This invention relates to a method and apparatus for encoding digital signal data obtained on digitizing speech or audio signals or video signals, and a data recording medium having encoded data recorded thereon.
In compressing data at a pre-set bit rate (the number of bits per unit time) for recording or transmission, it is necessary to calculate the number of bits required for encoding before actually proceeding to encoding. The number of bits may be obtained by calculating the sum of the number of bits required for respective words.
In general audio signal compression techniques, it is determined by which number of bits or steps the respective signal components of the input signal are to be quantized, and quantization is effectuated with the number of quantization bits thus determined or with the number of quantization steps thus determined in order to encode the quantized words.
With fixed-length encoding, the number of bits required for encoding may be determined only with the number of bits or with the number of quantization steps, so that the number of bits required for encoding may be determined without effectuating the quantization.
Conversely, with variable length encoding, the number of bits required for encoding is changed depending on the value of the quantized words, even if the word has been quantized with the same number of quantization bits or the same number of quantization steps. Thus the number of bits required for encoding cannot be known unless the quantization is effectuated.
FIG. 1 is a flow chart showing the process of calculating the sum of the numbers of bits in the variable length encoding.
In FIG. 1, the number of bits Allbits required for encoding an input data string Data[i] is calculated. The number of data in the data string is Ndata. The number of bits or the number of quantization steps are assumed to be pre-set.
At step S10, the loop control variable i used for the series of operations and the variable Allbits indicating the total number of bits are initialized, that is set to zero.
At the next step S11, the ith data Data[i] is normalized, using a normalizing coefficient, in order to calculate a normalized value D. The function Normalize() executes normalization in accordance with a pre-set normalization coefficient.
At the next step S12, the normalized value is actually quantized. The function Quantize() effectuates quantization in accordance with the pre-set number of quantization bits or the pre-set number of quantization steps and returns the as-quantized values (integers).

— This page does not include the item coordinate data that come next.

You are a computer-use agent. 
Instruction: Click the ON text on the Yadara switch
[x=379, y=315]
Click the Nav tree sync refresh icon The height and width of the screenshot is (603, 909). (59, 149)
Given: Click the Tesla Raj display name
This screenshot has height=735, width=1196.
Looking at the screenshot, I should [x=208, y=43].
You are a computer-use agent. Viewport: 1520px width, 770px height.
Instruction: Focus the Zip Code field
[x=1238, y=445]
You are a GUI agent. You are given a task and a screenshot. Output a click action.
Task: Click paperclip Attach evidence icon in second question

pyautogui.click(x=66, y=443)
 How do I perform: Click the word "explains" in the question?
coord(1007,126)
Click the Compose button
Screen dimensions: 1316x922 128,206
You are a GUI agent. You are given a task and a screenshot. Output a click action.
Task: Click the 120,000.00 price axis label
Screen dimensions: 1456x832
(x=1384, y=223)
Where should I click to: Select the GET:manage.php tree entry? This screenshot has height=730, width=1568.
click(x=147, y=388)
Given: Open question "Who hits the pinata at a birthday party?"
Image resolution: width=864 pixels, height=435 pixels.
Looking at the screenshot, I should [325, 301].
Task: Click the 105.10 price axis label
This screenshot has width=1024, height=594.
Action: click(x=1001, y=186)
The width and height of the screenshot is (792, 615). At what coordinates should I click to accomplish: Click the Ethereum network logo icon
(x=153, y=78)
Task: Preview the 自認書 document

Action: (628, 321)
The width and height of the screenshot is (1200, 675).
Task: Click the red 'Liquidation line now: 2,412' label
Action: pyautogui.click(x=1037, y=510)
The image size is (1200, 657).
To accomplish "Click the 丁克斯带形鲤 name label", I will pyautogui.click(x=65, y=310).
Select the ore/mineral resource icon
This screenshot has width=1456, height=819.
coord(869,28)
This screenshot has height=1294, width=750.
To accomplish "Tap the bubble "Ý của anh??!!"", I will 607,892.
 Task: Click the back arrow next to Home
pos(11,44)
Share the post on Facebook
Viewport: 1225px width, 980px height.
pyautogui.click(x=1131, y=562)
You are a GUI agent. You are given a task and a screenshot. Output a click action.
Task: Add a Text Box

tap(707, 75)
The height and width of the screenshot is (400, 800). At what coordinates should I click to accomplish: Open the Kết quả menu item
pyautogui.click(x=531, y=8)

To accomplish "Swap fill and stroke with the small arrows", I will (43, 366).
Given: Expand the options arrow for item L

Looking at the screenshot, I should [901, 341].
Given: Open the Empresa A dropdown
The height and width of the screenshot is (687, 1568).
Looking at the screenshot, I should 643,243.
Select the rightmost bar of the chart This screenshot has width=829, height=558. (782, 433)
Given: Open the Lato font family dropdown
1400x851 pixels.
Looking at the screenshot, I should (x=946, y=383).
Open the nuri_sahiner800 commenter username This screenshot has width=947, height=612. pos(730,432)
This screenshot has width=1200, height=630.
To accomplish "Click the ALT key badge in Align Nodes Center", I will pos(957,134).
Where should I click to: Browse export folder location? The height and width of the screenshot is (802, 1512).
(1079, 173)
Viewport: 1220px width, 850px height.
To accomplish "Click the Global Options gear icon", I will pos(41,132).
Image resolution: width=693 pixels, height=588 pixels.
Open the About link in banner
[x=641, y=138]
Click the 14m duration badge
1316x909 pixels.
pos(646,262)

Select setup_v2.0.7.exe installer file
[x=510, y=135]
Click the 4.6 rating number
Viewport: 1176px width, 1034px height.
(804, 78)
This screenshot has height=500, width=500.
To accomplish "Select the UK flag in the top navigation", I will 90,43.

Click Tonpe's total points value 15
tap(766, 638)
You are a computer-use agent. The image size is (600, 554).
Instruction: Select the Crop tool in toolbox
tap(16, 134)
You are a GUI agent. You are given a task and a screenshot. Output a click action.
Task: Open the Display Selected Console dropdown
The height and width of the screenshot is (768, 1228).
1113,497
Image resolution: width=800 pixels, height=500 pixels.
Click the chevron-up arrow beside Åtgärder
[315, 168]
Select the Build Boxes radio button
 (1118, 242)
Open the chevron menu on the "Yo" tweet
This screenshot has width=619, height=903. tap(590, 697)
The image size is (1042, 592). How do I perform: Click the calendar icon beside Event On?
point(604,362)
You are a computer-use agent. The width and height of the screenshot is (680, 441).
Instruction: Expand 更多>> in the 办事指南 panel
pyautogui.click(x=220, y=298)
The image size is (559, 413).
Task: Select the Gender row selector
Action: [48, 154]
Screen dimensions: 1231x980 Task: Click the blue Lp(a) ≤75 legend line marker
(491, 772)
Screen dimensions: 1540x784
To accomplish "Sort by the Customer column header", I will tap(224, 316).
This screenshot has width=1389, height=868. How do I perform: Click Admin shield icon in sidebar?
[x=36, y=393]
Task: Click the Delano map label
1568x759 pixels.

At the next step S13, the number of bits required for encoding the quantized value Q Length[i] is found. The function LenOVal() is responsive to the as-quantized value to return the number of bits required for encoding.
At the next step S14, the number of encoding bits Length[i] of the as-quantized value Q is cumulatively added to the variable Allbits indicating the total number of bits in order to calculate the sum of the numbers of bits required for encoding.
At the next step S15, i is incremented for having reference to the next data.
At the next step S16, it is determined whether or not processing has been completed for all of the data Data[i]. If the result is YES, the program is terminated. If otherwise, the program reverts to step S11 in order to process the next data.
With the variable length encoding, since it becomes necessary to quantize the respective input data in order to calculate the total number of bits required for encoding, the quantity of the arithmetic/logical operations becomes voluminous.